Each line at or after the one containing "Viewport: 1100px width, 610px height." should be transcribed exactly, up to and including the final line of the data.

Saved entries
------------------------

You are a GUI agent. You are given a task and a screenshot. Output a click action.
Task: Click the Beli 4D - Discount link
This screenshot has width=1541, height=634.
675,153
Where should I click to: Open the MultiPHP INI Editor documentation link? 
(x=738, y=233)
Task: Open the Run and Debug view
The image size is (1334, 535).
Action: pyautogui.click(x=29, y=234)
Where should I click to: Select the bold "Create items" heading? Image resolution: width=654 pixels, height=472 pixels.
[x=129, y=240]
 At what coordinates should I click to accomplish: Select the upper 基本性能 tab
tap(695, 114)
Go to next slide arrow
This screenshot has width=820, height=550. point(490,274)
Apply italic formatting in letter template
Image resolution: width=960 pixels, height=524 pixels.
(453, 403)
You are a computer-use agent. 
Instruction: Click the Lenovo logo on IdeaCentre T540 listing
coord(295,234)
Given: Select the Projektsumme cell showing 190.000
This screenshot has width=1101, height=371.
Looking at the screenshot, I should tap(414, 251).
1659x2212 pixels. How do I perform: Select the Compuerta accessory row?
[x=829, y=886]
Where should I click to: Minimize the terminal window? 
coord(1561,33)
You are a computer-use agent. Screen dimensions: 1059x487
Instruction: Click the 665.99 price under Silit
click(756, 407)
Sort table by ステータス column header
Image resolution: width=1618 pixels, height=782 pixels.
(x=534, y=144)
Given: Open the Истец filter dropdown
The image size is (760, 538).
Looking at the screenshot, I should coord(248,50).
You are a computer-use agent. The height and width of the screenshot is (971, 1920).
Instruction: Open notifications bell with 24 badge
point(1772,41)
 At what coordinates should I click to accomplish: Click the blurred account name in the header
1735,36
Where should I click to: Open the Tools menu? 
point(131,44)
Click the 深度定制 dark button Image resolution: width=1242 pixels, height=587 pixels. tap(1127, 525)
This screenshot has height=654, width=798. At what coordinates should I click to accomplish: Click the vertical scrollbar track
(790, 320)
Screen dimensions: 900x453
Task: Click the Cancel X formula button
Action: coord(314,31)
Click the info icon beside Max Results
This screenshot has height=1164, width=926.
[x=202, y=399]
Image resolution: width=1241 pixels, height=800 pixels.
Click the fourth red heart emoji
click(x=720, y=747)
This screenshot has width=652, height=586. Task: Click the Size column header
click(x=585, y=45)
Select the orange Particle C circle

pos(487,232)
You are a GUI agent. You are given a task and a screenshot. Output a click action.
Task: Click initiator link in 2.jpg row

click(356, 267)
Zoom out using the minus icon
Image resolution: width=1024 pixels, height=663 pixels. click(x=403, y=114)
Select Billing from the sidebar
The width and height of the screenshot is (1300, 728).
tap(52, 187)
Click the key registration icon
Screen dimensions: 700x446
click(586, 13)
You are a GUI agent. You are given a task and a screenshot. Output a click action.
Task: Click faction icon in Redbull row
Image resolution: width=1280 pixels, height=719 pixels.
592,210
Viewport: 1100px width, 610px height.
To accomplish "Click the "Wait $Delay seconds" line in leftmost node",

------------------------

> **Your response**:
Viewport: 1100px width, 610px height.
To accomplish "Click the "Wait $Delay seconds" line in leftmost node",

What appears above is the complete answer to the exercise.